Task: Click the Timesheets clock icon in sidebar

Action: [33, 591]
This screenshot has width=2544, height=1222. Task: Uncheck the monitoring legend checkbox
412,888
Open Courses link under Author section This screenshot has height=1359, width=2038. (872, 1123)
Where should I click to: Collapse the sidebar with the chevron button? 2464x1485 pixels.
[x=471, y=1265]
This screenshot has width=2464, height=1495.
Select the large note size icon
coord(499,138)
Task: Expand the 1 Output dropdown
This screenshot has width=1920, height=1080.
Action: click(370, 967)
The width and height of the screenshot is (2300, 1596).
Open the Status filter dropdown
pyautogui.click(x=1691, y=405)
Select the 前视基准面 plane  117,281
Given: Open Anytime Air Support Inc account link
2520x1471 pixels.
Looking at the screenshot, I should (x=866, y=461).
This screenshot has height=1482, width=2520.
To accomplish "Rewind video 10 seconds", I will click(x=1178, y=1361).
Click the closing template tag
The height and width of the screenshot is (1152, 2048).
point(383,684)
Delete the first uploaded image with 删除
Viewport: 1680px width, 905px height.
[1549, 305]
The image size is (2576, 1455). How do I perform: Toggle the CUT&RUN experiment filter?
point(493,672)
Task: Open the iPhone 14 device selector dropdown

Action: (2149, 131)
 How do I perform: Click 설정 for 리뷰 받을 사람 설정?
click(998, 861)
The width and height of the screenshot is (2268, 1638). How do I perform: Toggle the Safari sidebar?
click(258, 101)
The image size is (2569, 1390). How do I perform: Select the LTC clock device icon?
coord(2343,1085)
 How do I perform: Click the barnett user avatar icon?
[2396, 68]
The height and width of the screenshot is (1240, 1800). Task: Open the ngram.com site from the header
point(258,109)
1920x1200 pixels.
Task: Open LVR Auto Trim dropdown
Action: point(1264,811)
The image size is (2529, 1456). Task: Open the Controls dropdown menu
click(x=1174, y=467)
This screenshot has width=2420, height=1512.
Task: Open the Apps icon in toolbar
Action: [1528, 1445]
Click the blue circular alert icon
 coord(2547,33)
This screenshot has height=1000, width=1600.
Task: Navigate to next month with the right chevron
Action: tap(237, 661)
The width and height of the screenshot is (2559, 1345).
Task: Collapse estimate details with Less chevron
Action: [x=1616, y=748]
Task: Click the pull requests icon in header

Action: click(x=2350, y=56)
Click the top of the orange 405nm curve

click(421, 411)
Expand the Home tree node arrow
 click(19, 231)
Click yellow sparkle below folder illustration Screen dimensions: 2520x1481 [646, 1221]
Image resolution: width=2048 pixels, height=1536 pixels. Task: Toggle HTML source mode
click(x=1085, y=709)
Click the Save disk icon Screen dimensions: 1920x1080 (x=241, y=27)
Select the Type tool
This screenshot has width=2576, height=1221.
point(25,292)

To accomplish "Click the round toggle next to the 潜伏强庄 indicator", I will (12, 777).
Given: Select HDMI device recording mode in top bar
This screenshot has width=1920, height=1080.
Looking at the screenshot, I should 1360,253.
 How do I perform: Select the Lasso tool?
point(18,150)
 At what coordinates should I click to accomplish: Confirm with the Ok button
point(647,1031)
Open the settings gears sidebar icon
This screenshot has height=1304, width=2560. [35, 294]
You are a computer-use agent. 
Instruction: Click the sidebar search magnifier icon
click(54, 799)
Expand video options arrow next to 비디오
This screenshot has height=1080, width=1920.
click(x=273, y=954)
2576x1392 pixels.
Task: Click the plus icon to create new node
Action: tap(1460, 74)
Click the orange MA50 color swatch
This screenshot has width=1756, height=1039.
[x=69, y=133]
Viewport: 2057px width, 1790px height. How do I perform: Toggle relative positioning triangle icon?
....................
Exercise details
The complete listing must be reproduced exactly as written.

Expected answer
Task: Click the Timesheets clock icon in sidebar

Action: [33, 591]
This screenshot has width=2544, height=1222. Task: Uncheck the monitoring legend checkbox
412,888
Open Courses link under Author section This screenshot has height=1359, width=2038. (872, 1123)
Where should I click to: Collapse the sidebar with the chevron button? 2464x1485 pixels.
[x=471, y=1265]
This screenshot has width=2464, height=1495.
Select the large note size icon
coord(499,138)
Task: Expand the 1 Output dropdown
This screenshot has width=1920, height=1080.
Action: click(370, 967)
The width and height of the screenshot is (2300, 1596).
Open the Status filter dropdown
pyautogui.click(x=1691, y=405)
Select the 前视基准面 plane  117,281
Given: Open Anytime Air Support Inc account link
2520x1471 pixels.
Looking at the screenshot, I should (x=866, y=461).
This screenshot has height=1482, width=2520.
To accomplish "Rewind video 10 seconds", I will click(x=1178, y=1361).
Click the closing template tag
The height and width of the screenshot is (1152, 2048).
point(383,684)
Delete the first uploaded image with 删除
Viewport: 1680px width, 905px height.
[1549, 305]
The image size is (2576, 1455). How do I perform: Toggle the CUT&RUN experiment filter?
point(493,672)
Task: Open the iPhone 14 device selector dropdown

Action: (2149, 131)
 How do I perform: Click 설정 for 리뷰 받을 사람 설정?
click(998, 861)
The width and height of the screenshot is (2268, 1638). How do I perform: Toggle the Safari sidebar?
click(258, 101)
The image size is (2569, 1390). How do I perform: Select the LTC clock device icon?
coord(2343,1085)
 How do I perform: Click the barnett user avatar icon?
[2396, 68]
The height and width of the screenshot is (1240, 1800). Task: Open the ngram.com site from the header
point(258,109)
1920x1200 pixels.
Task: Open LVR Auto Trim dropdown
Action: point(1264,811)
The image size is (2529, 1456). Task: Open the Controls dropdown menu
click(x=1174, y=467)
This screenshot has width=2420, height=1512.
Task: Open the Apps icon in toolbar
Action: [1528, 1445]
Click the blue circular alert icon
 coord(2547,33)
This screenshot has height=1000, width=1600.
Task: Navigate to next month with the right chevron
Action: tap(237, 661)
The width and height of the screenshot is (2559, 1345).
Task: Collapse estimate details with Less chevron
Action: [x=1616, y=748]
Task: Click the pull requests icon in header

Action: click(x=2350, y=56)
Click the top of the orange 405nm curve

click(421, 411)
Expand the Home tree node arrow
 click(19, 231)
Click yellow sparkle below folder illustration Screen dimensions: 2520x1481 [646, 1221]
Image resolution: width=2048 pixels, height=1536 pixels. Task: Toggle HTML source mode
click(x=1085, y=709)
Click the Save disk icon Screen dimensions: 1920x1080 (x=241, y=27)
Select the Type tool
This screenshot has width=2576, height=1221.
point(25,292)

To accomplish "Click the round toggle next to the 潜伏强庄 indicator", I will (12, 777).
Given: Select HDMI device recording mode in top bar
This screenshot has width=1920, height=1080.
Looking at the screenshot, I should 1360,253.
 How do I perform: Select the Lasso tool?
point(18,150)
 At what coordinates should I click to accomplish: Confirm with the Ok button
point(647,1031)
Open the settings gears sidebar icon
This screenshot has height=1304, width=2560. [35, 294]
You are a computer-use agent. 
Instruction: Click the sidebar search magnifier icon
click(54, 799)
Expand video options arrow next to 비디오
This screenshot has height=1080, width=1920.
click(x=273, y=954)
2576x1392 pixels.
Task: Click the plus icon to create new node
Action: tap(1460, 74)
Click the orange MA50 color swatch
This screenshot has width=1756, height=1039.
[x=69, y=133]
Viewport: 2057px width, 1790px height. How do I perform: Toggle relative positioning triangle icon?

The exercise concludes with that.